Error attempting to communicate with Prefect Cloud
I can confirm that
~/.prefect/config.toml
isn't being created. Trying to use
python3 start.py
to register any flow gives:
Copy code
prefect.utilities.exceptions.ClientError: Malformed response received from Cloud - please ensure that you have an API token properly configured.
which unfortunately doesn't add any info. Pinging
<http://api.prefect.io|api.prefect.io>
works:
Copy code
PING <http://api.prefect.io|api.prefect.io> (34.96.72.220) 56(84) bytes of data.
64 bytes from <http://220.72.96.34.bc.googleusercontent.com|220.72.96.34.bc.googleusercontent.com> (34.96.72.220): icmp_seq=1 ttl=116 time=3.71 ms
Any ideas?
j
Ah we can definitely expose that error better!
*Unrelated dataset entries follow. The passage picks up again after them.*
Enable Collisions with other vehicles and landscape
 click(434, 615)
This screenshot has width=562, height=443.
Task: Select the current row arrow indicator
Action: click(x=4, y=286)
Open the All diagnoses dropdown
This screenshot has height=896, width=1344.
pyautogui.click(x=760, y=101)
Could you try something:
Copy code
from prefect import Client

client = Client(api_token=<your_token>)

output = client.graphql(
            query={"query": {"user": {"default_membership": "tenant_id"}}}
        )

client.login_to_tenant(            tenant_id=output.data.user[0].default_membership.tenant_id
        )
And see what error is raised
s
@josh Figured it out — I needed a personal access token to use
prefect auth login -t X
while I was trying to use my RUNNER token from my other server's
config.toml
👍 1
And registering a flow requires the personal access token apparently.
@josh I've got a mapped task that works properly, and just registered 2 additional agents (they show up in the Agents tab) + all 3 share a label which I used to tag the Flow. But the mapped task seems to be running on a single worker. What did I miss?
j
@Sébastien multiple agents has no baring on the concurrency for the flow. All the agents do is create the job that runs the flow. Take a look at setting an executor on your flow to achieve parallelism https://docs.prefect.io/orchestration/flow_config/executors.html
s
Oh. I thought registering multiple agents for a flow would allow them to pool on a flow. (Without using Dask — my mistake)
Thanks for the info
@josh Sorry to bug you again, but
executor=DaskExecutor(adapt_kwargs={"maximum": 10})
didn't help, still running the map on a single worker - taking exactly as much time. Is there an easy way to add logs to check the executor?
The goal was to get the DaskExecutor running with a temporary cluster.
Tried
executor=DaskExecutor(cluster_kwargs={"n_workers": 10})
as well thinking it would be simpler. It runs, but same issue as before.
Copy code
debug = true

[logging]
level = "DEBUG"
and
Copy code
executor=DaskExecutor(..., debug=True)
no debug logs to be found
Shut down all workers except one + deleted from Cloud, moved to LocalDaskExecutor, and tried using
"processes": False, "threads_per_worker": 8
— exact same result.
(Yes, published the new version each time, the version counter is going up)
Matched settings to OS' CPU & thread count as reported by
lscpu
just to make sure — no change.